In the ancient tradition, a mysterion is a community participation in the hidden counsels of God, an initiation into the will of God as known in the community; but this is more than just a cognitive unsealing of a hidden secret. It is a transforming experience in which one is assimilated into the Kingdom of God as present on earth, into that company of the holy ones on earth and in the heavens (i.e. beyond the horizon of our senses).

When we then re-adopt the Latin term sacramentum in a phrase like the “sacramental mysteries of the Church”, we mean something that makes real the community’s transforming participation in the heavenly reality of the Kingdom through earthly experiences like Baptism, Chrismation, Eucharist, Ordination, absolution, marriage, and the anointing of the sick.

It is in relation to a concept like ‘sacramental mysteries of the Church’ that we use the other term, the “Sacramental Presence of Christ, the High Priest and Good Shepherd in the Church”. The episcopal college in the local church, i.e. the bishop with the presbyters and deacons, constitutes a sacramental presence of Christ the High Priest and Good Shepherd in his Church.
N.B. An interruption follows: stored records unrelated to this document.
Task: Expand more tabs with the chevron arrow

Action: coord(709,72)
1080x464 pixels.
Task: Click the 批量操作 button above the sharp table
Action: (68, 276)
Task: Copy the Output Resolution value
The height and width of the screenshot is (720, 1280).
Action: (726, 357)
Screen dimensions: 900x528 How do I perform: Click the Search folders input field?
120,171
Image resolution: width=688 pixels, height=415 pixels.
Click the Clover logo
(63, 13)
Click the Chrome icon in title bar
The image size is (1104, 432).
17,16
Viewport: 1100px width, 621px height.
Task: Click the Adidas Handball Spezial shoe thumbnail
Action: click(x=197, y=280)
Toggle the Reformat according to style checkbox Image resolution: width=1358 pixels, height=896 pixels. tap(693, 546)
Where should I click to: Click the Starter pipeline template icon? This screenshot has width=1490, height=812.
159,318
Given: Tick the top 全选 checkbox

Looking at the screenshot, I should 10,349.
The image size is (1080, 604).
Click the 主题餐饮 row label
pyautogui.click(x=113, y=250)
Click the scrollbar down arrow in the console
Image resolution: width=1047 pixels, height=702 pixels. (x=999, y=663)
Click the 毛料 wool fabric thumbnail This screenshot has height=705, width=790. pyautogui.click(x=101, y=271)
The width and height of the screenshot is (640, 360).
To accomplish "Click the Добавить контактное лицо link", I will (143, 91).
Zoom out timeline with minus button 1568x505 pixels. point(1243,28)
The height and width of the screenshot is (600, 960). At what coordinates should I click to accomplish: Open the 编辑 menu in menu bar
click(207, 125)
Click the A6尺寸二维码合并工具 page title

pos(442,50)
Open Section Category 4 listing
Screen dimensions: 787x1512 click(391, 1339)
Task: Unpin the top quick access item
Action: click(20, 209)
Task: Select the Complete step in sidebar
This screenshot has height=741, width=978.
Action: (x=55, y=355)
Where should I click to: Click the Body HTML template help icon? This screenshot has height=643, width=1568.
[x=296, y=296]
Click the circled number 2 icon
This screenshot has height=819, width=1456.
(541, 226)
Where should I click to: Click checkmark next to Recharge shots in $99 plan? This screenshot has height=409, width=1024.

All members of the body of Christ participate in this priestly and pastoral ministry of Christ; but the ordained episcopal college represents Christ with his apostles and disciples in a special way, a visible, consecrated presence within the Church, through persons specially set apart by special laying on of hands and invocation of the Holy spirit.
It is this mode of presence that constitutes the specificity of the ordained clergy – not just their function, authority and responsibility, but their presence itself. It was a distortion of the real agreement when the ecumenical movement began focussing an ‘Apostolic Succession’ as the central issue. The real debate is about the “ordained episcopal college as sacramental presence of Christ the Good Shepherd in His church”.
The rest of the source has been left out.